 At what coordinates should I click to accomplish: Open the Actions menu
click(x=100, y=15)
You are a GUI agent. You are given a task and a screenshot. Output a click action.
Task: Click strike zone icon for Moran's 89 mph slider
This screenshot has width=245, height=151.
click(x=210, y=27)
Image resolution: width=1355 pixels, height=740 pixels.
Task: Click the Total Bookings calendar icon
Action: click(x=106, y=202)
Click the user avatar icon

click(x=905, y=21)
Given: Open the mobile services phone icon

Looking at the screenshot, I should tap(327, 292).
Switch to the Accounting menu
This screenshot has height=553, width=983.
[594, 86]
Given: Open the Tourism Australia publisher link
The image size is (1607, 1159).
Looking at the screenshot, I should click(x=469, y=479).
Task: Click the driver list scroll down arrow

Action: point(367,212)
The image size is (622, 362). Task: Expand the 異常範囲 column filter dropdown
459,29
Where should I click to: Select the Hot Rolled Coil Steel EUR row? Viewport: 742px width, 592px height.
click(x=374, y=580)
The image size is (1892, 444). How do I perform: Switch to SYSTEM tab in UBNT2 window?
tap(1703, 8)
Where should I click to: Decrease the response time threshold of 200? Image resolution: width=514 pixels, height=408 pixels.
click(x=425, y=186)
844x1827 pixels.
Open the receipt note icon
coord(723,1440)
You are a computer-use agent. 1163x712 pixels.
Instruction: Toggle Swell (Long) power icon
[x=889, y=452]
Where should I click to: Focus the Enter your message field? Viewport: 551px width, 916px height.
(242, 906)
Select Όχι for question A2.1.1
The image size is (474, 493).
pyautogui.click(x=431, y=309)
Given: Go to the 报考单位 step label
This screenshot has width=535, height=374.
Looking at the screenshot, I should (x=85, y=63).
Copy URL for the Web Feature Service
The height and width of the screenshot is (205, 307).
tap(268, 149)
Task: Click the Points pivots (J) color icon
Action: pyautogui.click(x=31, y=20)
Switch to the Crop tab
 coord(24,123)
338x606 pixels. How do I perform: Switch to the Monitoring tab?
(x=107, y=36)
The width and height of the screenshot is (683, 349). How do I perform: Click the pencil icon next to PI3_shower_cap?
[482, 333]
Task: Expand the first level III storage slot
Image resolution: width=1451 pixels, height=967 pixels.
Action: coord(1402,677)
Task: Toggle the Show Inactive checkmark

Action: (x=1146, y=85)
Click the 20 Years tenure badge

INSTRUCTIONS FOR THE TASK
Copy out every line above word for word, changing nothing.

TASK RESPONSE
 At what coordinates should I click to accomplish: Open the Actions menu
click(x=100, y=15)
You are a GUI agent. You are given a task and a screenshot. Output a click action.
Task: Click strike zone icon for Moran's 89 mph slider
This screenshot has width=245, height=151.
click(x=210, y=27)
Image resolution: width=1355 pixels, height=740 pixels.
Task: Click the Total Bookings calendar icon
Action: click(x=106, y=202)
Click the user avatar icon

click(x=905, y=21)
Given: Open the mobile services phone icon

Looking at the screenshot, I should tap(327, 292).
Switch to the Accounting menu
This screenshot has height=553, width=983.
[594, 86]
Given: Open the Tourism Australia publisher link
The image size is (1607, 1159).
Looking at the screenshot, I should click(x=469, y=479).
Task: Click the driver list scroll down arrow

Action: point(367,212)
The image size is (622, 362). Task: Expand the 異常範囲 column filter dropdown
459,29
Where should I click to: Select the Hot Rolled Coil Steel EUR row? Viewport: 742px width, 592px height.
click(x=374, y=580)
The image size is (1892, 444). How do I perform: Switch to SYSTEM tab in UBNT2 window?
tap(1703, 8)
Where should I click to: Decrease the response time threshold of 200? Image resolution: width=514 pixels, height=408 pixels.
click(x=425, y=186)
844x1827 pixels.
Open the receipt note icon
coord(723,1440)
You are a computer-use agent. 1163x712 pixels.
Instruction: Toggle Swell (Long) power icon
[x=889, y=452]
Where should I click to: Focus the Enter your message field? Viewport: 551px width, 916px height.
(242, 906)
Select Όχι for question A2.1.1
The image size is (474, 493).
pyautogui.click(x=431, y=309)
Given: Go to the 报考单位 step label
This screenshot has width=535, height=374.
Looking at the screenshot, I should (x=85, y=63).
Copy URL for the Web Feature Service
The height and width of the screenshot is (205, 307).
tap(268, 149)
Task: Click the Points pivots (J) color icon
Action: pyautogui.click(x=31, y=20)
Switch to the Crop tab
 coord(24,123)
338x606 pixels. How do I perform: Switch to the Monitoring tab?
(x=107, y=36)
The width and height of the screenshot is (683, 349). How do I perform: Click the pencil icon next to PI3_shower_cap?
[482, 333]
Task: Expand the first level III storage slot
Image resolution: width=1451 pixels, height=967 pixels.
Action: coord(1402,677)
Task: Toggle the Show Inactive checkmark

Action: (x=1146, y=85)
Click the 20 Years tenure badge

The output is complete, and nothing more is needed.